I kinda suck at blogging.
But, it's important to get this put down in words somewhere, so I'll have to give it a shot.
I'm Amber. I am 36, the mother to two girls and in reasonably good health and a solid Type A personality. Well, that's what I was. Now, I am still Amber, I still have two daughters and now, I am no longer considered to be in reasonably good health, and it might be a matter of life or death for me to chill out of the Type A. You see, on July 5, 2014, I had a stroke.
It actually turns out that I've had TWO strokes, as you can see in the picture above. The part circled in yellow is the area of my brain called the Pons. It's the portion of your brain between the part you consider your brain and your brainstem. It's sort of the way station between the commands your brain sends and the command that gets sent to your body.
In that circle, you can see two white spots in the center. Notice I said 2. The bigger one that's closet to center is the stroke I just had in July. That second one is a stroke I had some other time that I never knew about until now. It's rather scary that you can have a stroke and never know.
As a result, I have no cognitive impairment, no amnesia of the event, no speech or swallow issues. I do have left sided weakness and I am relearning to walk and use my left hand.
That's a lot less fun than it sounds. But, as everyone wants to remind me, I got lucky that I'm quite minimally impaired.
I don't feel that lucky and minimal impairment is taking quite a toll on my life. I'm out of work until September, hopefully only that long, and I have a lot of medications, therapy and doctors to keep track of.
My "impairment" is likely not permanent, but it's likely that I will retain some of my disability for the rest of what I'm hoping will be a long life. But that life is going to be a lot different than I had planned--and I'm slowly realizing that it's going to be OK. I'm not going to be that superwoman who juggles a career, a Girl Scout Troop and a Master's degree program flawlessly. I'll still get that Master's degree, before Christmas, even--but I might not get a 4.0. That's hard to let go of. Really hard. But, if I weigh it against what I gain for letting go, it gets easier.
It's kind of a relief in a way. I've spent a lot of my life living up to standards I thought other people demanded of me, and I'm discovering that people are OK with me being fallible and human. The truth is, the people who love me will love me if I have to say "No" and if I'm not perfect at everything. My kids don't even expect superhuman qualities out of me, and they still think I'm awesome. In fact, the only person who's even slightly concerned about when I'll be "back to normal" is my boss, and he's more concerned that I'll try to go back to work early and that I won't take care of myself.
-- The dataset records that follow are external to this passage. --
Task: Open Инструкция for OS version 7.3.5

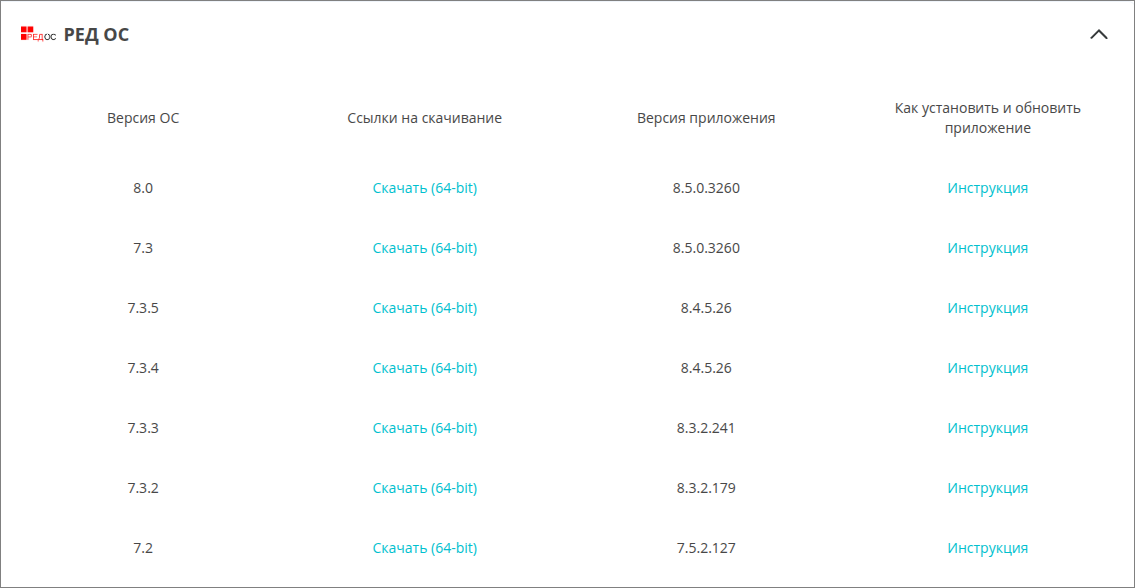Action: (x=987, y=308)
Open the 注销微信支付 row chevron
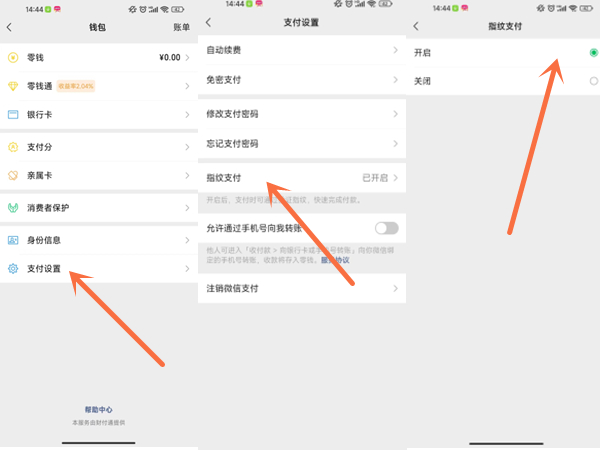Viewport: 600px width, 450px height. coord(396,289)
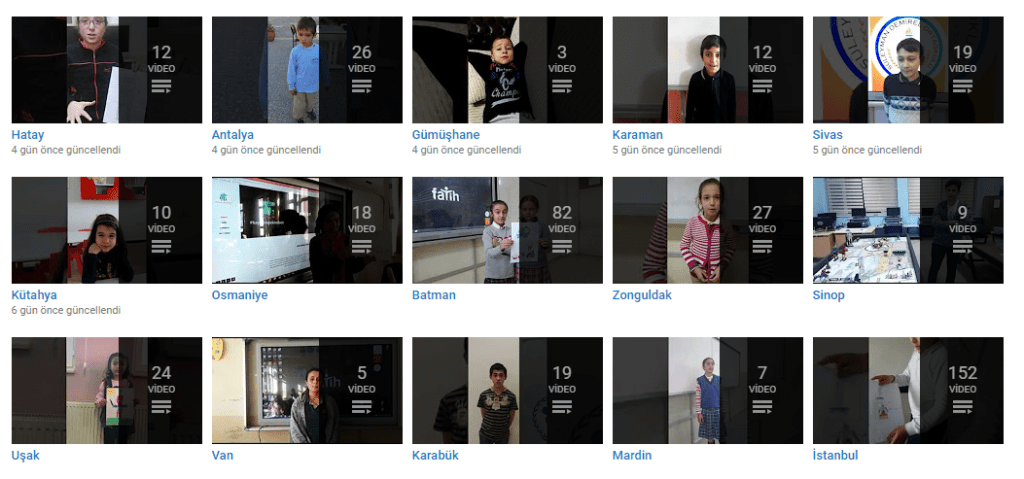Click the playlist icon on İstanbul thumbnail
Screen dimensions: 1024x479
click(x=963, y=406)
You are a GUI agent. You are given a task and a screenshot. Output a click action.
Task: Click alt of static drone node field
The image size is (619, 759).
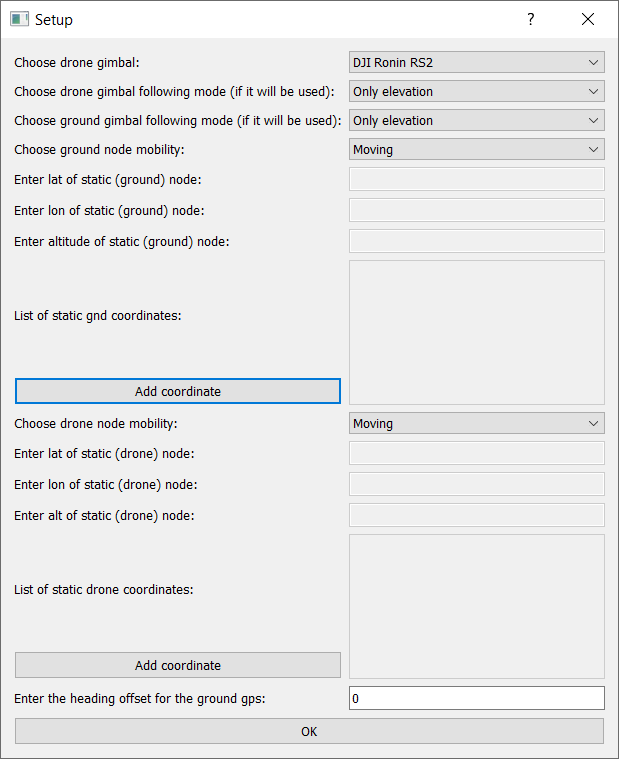476,515
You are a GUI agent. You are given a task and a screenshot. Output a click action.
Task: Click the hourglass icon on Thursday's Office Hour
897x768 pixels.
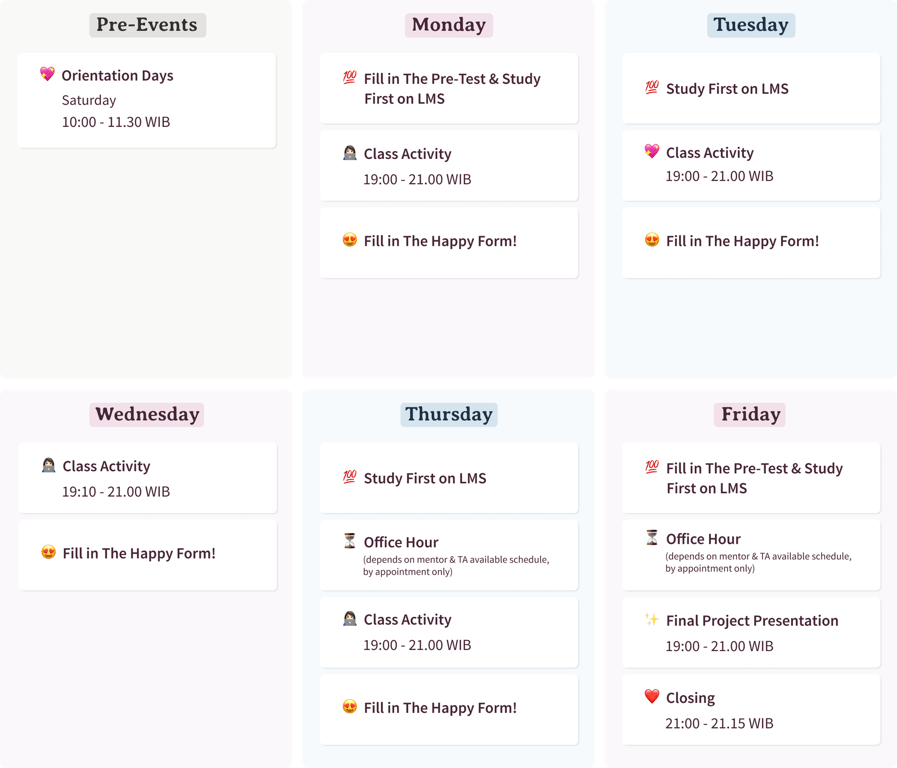pos(350,540)
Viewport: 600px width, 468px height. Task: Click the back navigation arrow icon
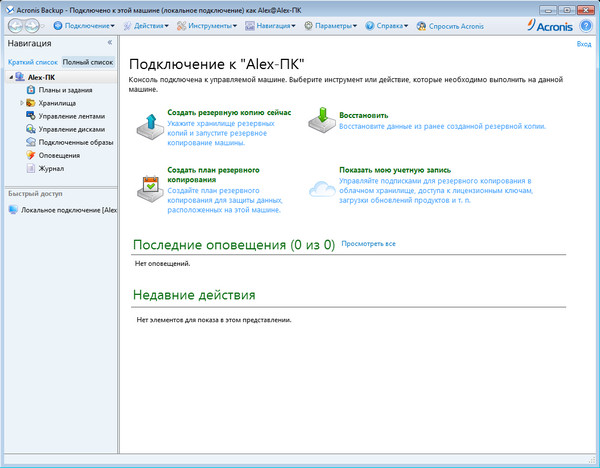[17, 24]
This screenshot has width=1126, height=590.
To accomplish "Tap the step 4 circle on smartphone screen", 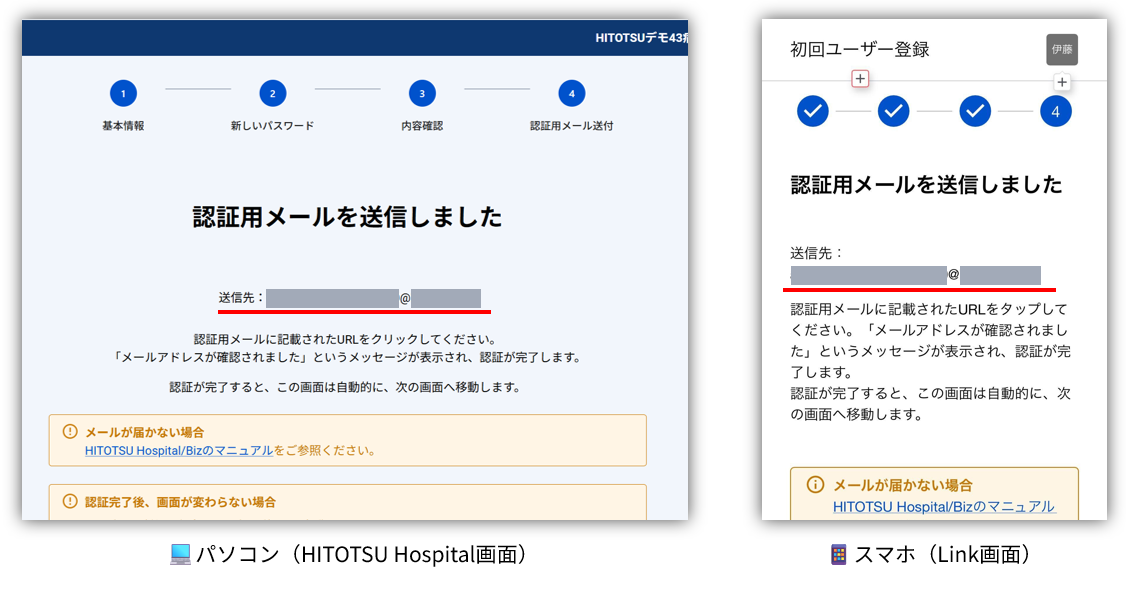I will [1055, 111].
There are some learning curves as I work to navigate through this new path my life has taken. I still have expectations of myself that aren't reasonable and people are used to me being a certain way--when I don't look disabled all the time, people forget that you are. But, we are all learning together.
So, this is a blog to document the journey. Not a destination or a result, but the journey. Because it's time that I slow down and start respecting that all there is to life is the journey. And if I'm not enjoying the journey, I'm just rushing headlong to the end. I'm not ready to be there yet.